_Teks Bacaan:_
= = = = = = =

Oleh: Muhammad Atim
Fatwapedia.com – Masih banyak yang gagal paham terhadap istilah “ta’wil” yang digunakan oleh kelompok menyimpang yaitu Jahmiyyah dan Mu’tazilah, dan yang mengikuti mereka, yang diterapkan terhadap sifat-sifat Allah. Dengan alasan ta’wil inilah mereka terjerumus dalam kekeliruan besar yaitu menafikan sifat-sifat Allah. Mereka tidak dapat membedakan dengan istilah “ta’wil” yang digunakan dalam banyak ayat Al-Qur’an dan hadits. Sehingga perkaranya menjadi cambur baur. Untuk itulah saya perlu memperjelasnya dalam tulisan ini.
Ta’wil menurut bahasa adalah mengembalikan, berasal dari kat “aul” yang berarti kembali.

= = = = = = =

_Data yang Diberikan:_
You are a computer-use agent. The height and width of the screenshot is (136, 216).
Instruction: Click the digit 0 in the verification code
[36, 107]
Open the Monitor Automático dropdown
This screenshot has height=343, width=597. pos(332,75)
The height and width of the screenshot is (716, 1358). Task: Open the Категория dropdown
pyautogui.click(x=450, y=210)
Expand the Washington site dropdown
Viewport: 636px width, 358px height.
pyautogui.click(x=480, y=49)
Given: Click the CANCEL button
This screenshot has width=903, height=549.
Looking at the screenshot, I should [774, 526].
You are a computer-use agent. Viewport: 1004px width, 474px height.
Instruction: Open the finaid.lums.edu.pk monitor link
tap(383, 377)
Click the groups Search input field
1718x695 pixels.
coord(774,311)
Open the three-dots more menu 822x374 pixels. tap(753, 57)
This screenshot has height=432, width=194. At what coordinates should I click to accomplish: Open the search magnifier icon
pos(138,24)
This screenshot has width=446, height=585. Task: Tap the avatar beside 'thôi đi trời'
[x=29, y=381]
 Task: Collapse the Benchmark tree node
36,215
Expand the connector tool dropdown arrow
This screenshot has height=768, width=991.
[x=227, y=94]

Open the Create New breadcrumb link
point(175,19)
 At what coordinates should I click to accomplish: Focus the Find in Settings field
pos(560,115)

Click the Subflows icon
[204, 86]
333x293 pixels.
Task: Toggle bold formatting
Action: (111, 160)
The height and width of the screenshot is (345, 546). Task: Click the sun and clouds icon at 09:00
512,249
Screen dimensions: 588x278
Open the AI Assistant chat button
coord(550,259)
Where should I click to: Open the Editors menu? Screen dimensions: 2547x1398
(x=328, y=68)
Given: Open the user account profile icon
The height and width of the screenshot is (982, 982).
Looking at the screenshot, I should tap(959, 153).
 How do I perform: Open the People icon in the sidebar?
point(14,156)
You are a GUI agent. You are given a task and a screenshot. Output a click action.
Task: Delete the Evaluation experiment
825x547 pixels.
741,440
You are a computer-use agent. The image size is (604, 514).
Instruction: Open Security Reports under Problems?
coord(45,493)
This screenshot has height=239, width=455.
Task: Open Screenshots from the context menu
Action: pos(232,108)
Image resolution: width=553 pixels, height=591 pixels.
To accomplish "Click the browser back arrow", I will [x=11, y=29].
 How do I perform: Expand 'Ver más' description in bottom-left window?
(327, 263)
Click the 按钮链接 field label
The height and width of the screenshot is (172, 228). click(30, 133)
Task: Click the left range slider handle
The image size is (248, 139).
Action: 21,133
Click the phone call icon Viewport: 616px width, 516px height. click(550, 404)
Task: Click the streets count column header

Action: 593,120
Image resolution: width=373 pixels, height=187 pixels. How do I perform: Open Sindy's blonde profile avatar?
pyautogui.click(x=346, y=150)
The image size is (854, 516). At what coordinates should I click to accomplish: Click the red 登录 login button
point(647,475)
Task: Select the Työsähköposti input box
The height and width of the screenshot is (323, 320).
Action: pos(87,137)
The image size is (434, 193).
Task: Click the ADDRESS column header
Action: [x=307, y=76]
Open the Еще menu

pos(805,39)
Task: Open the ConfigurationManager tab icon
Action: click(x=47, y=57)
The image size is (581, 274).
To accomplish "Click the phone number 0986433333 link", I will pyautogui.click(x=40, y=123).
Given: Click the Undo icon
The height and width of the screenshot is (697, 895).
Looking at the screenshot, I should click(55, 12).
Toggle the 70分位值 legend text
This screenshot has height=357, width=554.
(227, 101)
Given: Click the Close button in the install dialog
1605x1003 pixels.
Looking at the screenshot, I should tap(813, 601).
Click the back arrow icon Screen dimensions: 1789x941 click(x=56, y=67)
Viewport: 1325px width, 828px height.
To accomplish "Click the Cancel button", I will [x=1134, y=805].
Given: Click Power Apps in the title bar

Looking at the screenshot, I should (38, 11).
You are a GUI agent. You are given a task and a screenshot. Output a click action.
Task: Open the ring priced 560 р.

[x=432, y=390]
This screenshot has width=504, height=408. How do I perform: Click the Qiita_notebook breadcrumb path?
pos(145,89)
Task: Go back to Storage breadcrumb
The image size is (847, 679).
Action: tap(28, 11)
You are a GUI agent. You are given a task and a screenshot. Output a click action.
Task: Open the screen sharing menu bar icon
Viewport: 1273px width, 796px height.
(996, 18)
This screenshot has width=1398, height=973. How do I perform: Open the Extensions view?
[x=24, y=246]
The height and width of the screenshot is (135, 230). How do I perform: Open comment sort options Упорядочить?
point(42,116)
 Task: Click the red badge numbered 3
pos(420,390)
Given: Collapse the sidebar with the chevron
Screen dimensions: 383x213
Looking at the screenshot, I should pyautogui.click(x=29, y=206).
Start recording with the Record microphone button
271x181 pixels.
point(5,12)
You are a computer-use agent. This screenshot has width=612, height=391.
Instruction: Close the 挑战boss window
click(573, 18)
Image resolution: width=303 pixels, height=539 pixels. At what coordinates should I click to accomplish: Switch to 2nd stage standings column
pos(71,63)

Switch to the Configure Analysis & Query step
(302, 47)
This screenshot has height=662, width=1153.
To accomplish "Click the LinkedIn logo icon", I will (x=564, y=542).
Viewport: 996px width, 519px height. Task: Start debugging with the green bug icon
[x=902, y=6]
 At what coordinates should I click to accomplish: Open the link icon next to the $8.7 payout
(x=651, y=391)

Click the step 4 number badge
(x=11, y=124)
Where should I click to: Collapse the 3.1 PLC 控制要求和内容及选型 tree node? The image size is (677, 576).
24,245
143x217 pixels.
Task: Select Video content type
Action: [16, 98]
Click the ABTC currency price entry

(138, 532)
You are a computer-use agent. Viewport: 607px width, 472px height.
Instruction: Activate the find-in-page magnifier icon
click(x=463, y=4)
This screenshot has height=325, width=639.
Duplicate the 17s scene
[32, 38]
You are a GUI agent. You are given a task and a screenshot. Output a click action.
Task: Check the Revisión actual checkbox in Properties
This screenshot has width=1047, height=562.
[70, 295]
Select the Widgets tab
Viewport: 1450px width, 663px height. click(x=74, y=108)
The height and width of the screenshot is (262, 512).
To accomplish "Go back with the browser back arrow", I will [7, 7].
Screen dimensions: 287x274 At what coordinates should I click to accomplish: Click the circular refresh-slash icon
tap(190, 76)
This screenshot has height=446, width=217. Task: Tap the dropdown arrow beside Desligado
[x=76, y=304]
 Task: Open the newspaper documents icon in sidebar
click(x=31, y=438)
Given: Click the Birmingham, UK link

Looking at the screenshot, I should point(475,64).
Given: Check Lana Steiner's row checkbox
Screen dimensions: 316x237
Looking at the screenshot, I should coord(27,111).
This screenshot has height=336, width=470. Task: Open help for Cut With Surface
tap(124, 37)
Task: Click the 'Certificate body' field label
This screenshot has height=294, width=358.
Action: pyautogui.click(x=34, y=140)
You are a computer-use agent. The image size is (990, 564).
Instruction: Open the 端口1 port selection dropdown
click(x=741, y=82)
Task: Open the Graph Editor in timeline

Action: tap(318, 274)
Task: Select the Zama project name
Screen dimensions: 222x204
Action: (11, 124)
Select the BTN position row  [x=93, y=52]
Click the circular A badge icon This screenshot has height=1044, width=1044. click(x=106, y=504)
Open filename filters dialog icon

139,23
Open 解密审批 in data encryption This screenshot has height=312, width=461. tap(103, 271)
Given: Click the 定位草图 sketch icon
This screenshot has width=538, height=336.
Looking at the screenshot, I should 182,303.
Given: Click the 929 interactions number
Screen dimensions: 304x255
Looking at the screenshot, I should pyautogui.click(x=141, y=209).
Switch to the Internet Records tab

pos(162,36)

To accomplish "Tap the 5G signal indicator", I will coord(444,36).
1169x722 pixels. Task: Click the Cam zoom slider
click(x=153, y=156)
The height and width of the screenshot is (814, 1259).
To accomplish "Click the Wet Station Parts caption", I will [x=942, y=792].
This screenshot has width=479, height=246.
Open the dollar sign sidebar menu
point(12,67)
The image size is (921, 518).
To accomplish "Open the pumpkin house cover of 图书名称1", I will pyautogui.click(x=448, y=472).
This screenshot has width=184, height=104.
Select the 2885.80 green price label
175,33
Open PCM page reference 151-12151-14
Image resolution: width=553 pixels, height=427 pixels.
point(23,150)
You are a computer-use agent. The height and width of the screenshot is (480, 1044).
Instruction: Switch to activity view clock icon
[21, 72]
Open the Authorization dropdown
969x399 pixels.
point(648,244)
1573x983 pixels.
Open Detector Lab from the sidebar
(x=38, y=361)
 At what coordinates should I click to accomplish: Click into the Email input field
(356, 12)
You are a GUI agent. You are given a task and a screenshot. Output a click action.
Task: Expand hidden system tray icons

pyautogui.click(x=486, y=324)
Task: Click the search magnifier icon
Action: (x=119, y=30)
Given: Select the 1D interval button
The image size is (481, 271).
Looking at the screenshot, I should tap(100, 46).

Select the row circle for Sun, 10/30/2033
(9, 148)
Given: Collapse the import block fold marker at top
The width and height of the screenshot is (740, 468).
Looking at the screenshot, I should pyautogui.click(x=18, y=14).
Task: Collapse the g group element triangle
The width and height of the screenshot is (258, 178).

= = = = = = =

_Perintah Tugas:_
Tuliskan kembali tanpa perubahan bagian teks tentang ta’wil yang dimulai dari kata "Oleh: Muhammad Atim" dan berlanjut hingga kata "dalam tulisan ini.".

_Jawaban Tugas:_
Oleh: Muhammad Atim
Fatwapedia.com – Masih banyak yang gagal paham terhadap istilah “ta’wil” yang digunakan oleh kelompok menyimpang yaitu Jahmiyyah dan Mu’tazilah, dan yang mengikuti mereka, yang diterapkan terhadap sifat-sifat Allah. Dengan alasan ta’wil inilah mereka terjerumus dalam kekeliruan besar yaitu menafikan sifat-sifat Allah. Mereka tidak dapat membedakan dengan istilah “ta’wil” yang digunakan dalam banyak ayat Al-Qur’an dan hadits. Sehingga perkaranya menjadi cambur baur. Untuk itulah saya perlu memperjelasnya dalam tulisan ini.